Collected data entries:
▼
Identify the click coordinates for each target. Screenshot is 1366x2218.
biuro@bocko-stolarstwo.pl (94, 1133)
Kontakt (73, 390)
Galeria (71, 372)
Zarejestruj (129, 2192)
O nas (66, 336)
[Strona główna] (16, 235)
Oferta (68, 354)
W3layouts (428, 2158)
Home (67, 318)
▲
▶ **Exercise prompt**
The answer is a portion of the data. Write out exactly the line with "Galeria (71, 372)" and all lines after it.

▶ **Response area**
Galeria (71, 372)
Zarejestruj (129, 2192)
O nas (66, 336)
[Strona główna] (16, 235)
Oferta (68, 354)
W3layouts (428, 2158)
Home (67, 318)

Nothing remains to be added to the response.